** EXERCISE PROMPT **
Please restate word for word the lines from the top of the entries through the line that contains "This screenshot has height=695, width=1200.", and do not include any pictures.

** Stored data entries **
=-=-=-=-=

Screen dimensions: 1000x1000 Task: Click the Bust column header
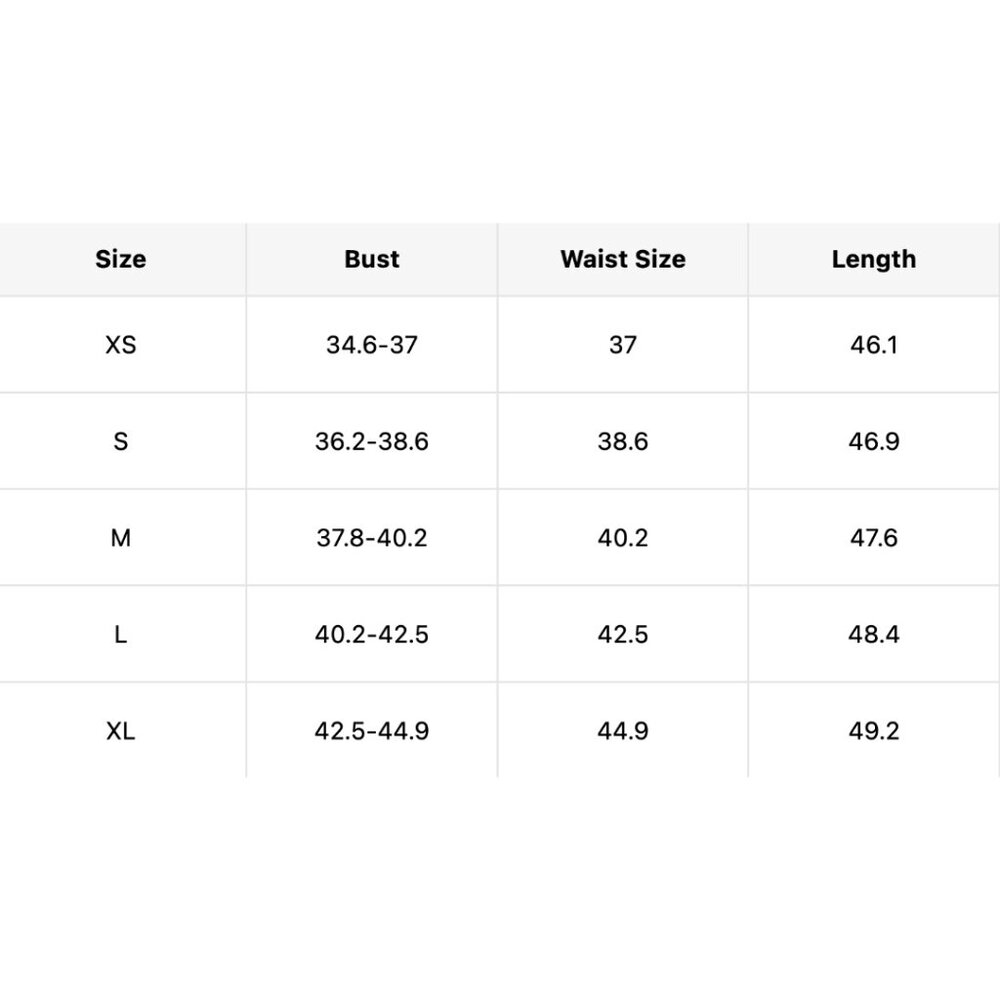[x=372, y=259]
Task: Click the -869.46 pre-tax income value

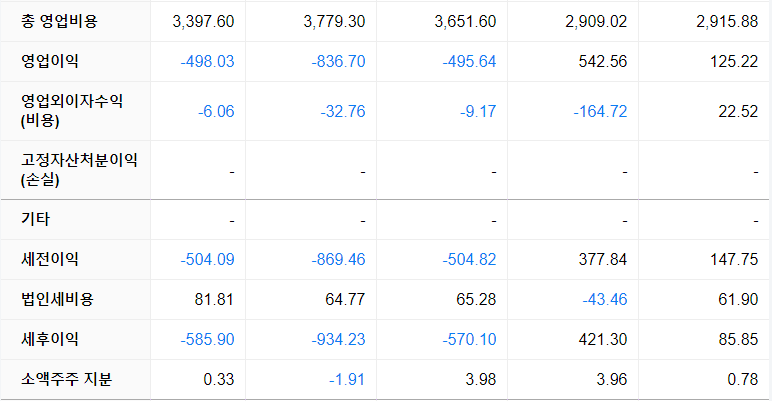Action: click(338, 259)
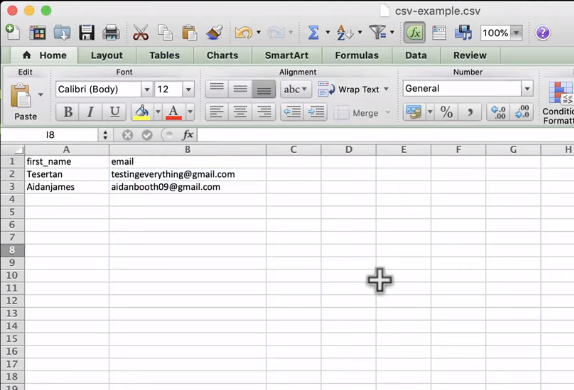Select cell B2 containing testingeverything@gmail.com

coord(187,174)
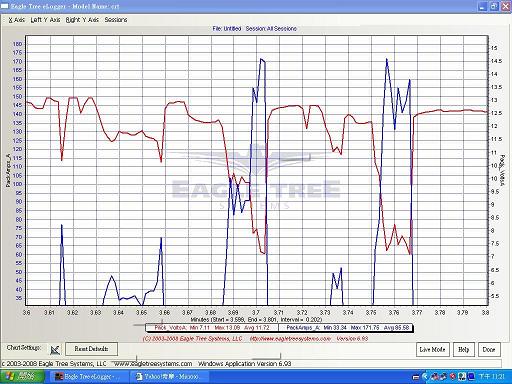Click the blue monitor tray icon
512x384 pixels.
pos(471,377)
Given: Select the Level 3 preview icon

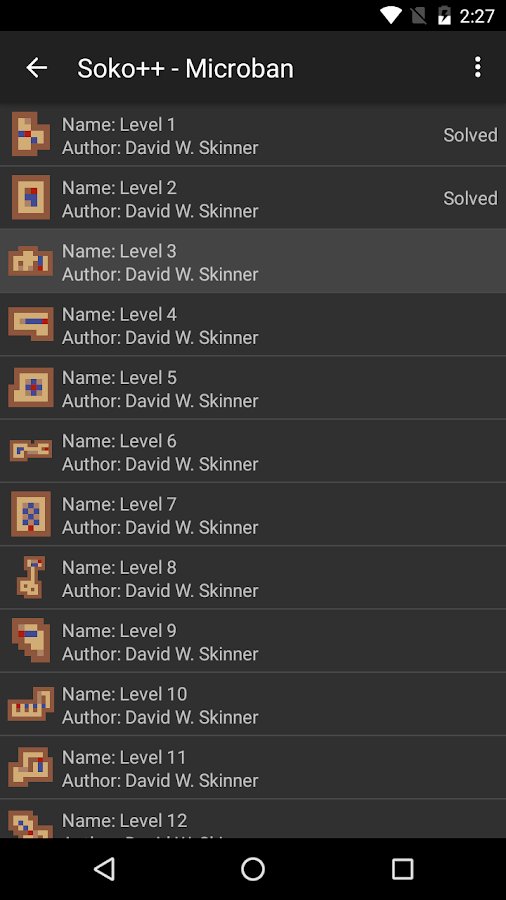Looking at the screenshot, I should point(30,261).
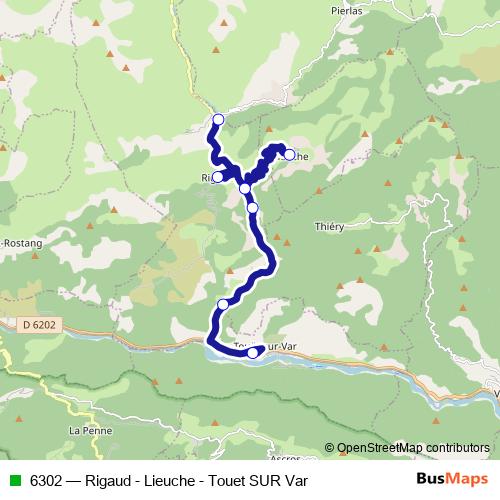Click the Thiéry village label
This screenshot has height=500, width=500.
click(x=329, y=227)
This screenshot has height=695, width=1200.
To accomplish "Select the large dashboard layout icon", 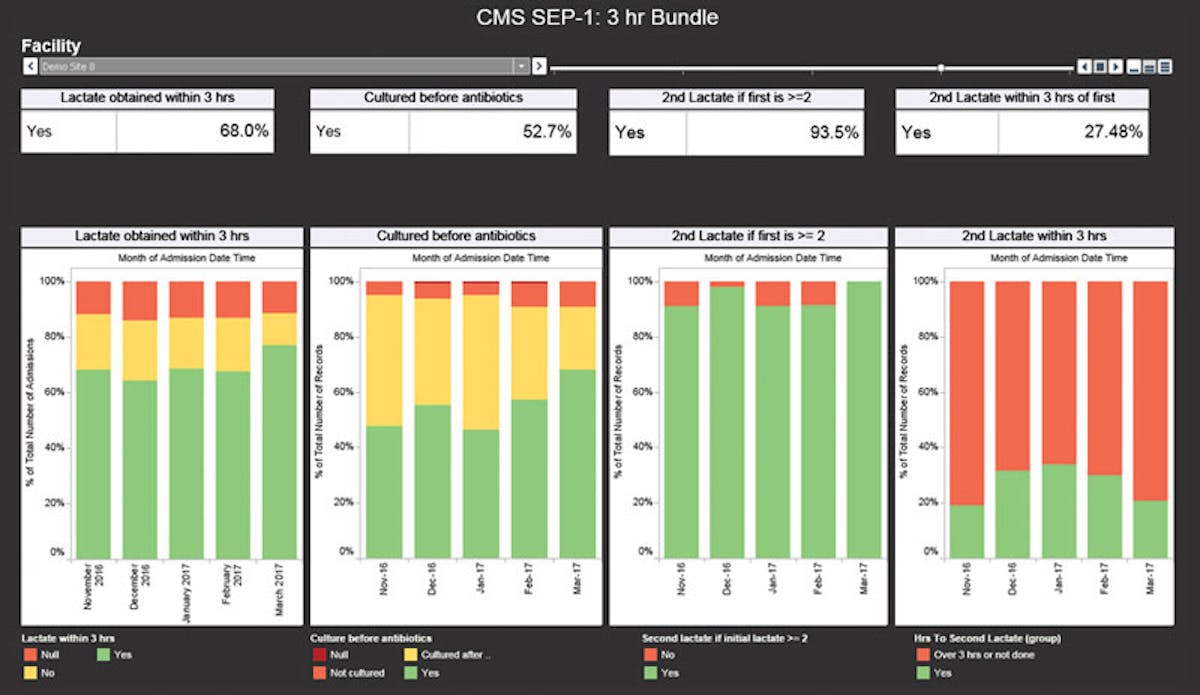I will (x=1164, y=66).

=-=-=-=-=

** FINISHED EXERCISE **
Screen dimensions: 1000x1000 Task: Click the Bust column header
[x=372, y=259]
Task: Click the -869.46 pre-tax income value

Action: click(338, 259)
Select cell B2 containing testingeverything@gmail.com

coord(187,174)
Click the blue monitor tray icon
512x384 pixels.
pos(471,377)
Given: Select the Level 3 preview icon

Looking at the screenshot, I should point(30,261).
Click the Thiéry village label
This screenshot has height=500, width=500.
click(x=329, y=227)
This screenshot has height=695, width=1200.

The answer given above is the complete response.